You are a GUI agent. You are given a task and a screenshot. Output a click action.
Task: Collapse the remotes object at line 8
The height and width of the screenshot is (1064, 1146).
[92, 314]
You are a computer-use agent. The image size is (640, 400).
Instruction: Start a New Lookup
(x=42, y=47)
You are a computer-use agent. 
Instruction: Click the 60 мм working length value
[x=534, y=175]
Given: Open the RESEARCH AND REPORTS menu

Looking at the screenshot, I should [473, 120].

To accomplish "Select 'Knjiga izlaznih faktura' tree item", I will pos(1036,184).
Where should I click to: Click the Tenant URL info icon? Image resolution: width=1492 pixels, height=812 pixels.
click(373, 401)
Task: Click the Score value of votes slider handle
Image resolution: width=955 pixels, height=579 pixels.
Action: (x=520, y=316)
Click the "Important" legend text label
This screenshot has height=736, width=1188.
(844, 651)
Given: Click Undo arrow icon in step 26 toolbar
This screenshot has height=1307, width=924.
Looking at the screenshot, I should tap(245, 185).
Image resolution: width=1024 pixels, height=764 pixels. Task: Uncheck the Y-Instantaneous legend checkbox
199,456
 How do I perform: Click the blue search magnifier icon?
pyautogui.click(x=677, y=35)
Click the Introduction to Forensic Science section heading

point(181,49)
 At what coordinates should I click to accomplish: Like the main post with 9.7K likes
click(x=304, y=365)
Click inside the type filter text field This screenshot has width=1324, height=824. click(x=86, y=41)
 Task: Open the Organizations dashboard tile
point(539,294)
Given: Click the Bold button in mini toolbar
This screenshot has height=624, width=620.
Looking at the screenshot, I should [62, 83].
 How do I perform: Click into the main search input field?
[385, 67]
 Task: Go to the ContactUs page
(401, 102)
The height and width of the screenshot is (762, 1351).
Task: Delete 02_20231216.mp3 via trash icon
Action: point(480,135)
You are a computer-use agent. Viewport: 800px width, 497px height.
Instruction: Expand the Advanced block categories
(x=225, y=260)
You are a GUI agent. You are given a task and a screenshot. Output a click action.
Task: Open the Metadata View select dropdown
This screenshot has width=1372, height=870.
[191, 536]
□ □ □ □
> Direction:
Return all of the rows above, reproducing each line exactly.

> Solution to the exercise:
You are a GUI agent. You are given a task and a screenshot. Output a click action.
Task: Collapse the remotes object at line 8
The height and width of the screenshot is (1064, 1146).
[92, 314]
You are a computer-use agent. The image size is (640, 400).
Instruction: Start a New Lookup
(x=42, y=47)
You are a computer-use agent. 
Instruction: Click the 60 мм working length value
[x=534, y=175]
Given: Open the RESEARCH AND REPORTS menu

Looking at the screenshot, I should [473, 120].

To accomplish "Select 'Knjiga izlaznih faktura' tree item", I will pos(1036,184).
Where should I click to: Click the Tenant URL info icon? Image resolution: width=1492 pixels, height=812 pixels.
click(373, 401)
Task: Click the Score value of votes slider handle
Image resolution: width=955 pixels, height=579 pixels.
Action: (x=520, y=316)
Click the "Important" legend text label
This screenshot has height=736, width=1188.
(844, 651)
Given: Click Undo arrow icon in step 26 toolbar
This screenshot has height=1307, width=924.
Looking at the screenshot, I should tap(245, 185).
Image resolution: width=1024 pixels, height=764 pixels. Task: Uncheck the Y-Instantaneous legend checkbox
199,456
 How do I perform: Click the blue search magnifier icon?
pyautogui.click(x=677, y=35)
Click the Introduction to Forensic Science section heading

point(181,49)
 At what coordinates should I click to accomplish: Like the main post with 9.7K likes
click(x=304, y=365)
Click inside the type filter text field This screenshot has width=1324, height=824. click(x=86, y=41)
 Task: Open the Organizations dashboard tile
point(539,294)
Given: Click the Bold button in mini toolbar
This screenshot has height=624, width=620.
Looking at the screenshot, I should [62, 83].
 How do I perform: Click into the main search input field?
[385, 67]
 Task: Go to the ContactUs page
(401, 102)
The height and width of the screenshot is (762, 1351).
Task: Delete 02_20231216.mp3 via trash icon
Action: point(480,135)
You are a computer-use agent. Viewport: 800px width, 497px height.
Instruction: Expand the Advanced block categories
(x=225, y=260)
You are a GUI agent. You are given a task and a screenshot. Output a click action.
Task: Open the Metadata View select dropdown
This screenshot has width=1372, height=870.
[191, 536]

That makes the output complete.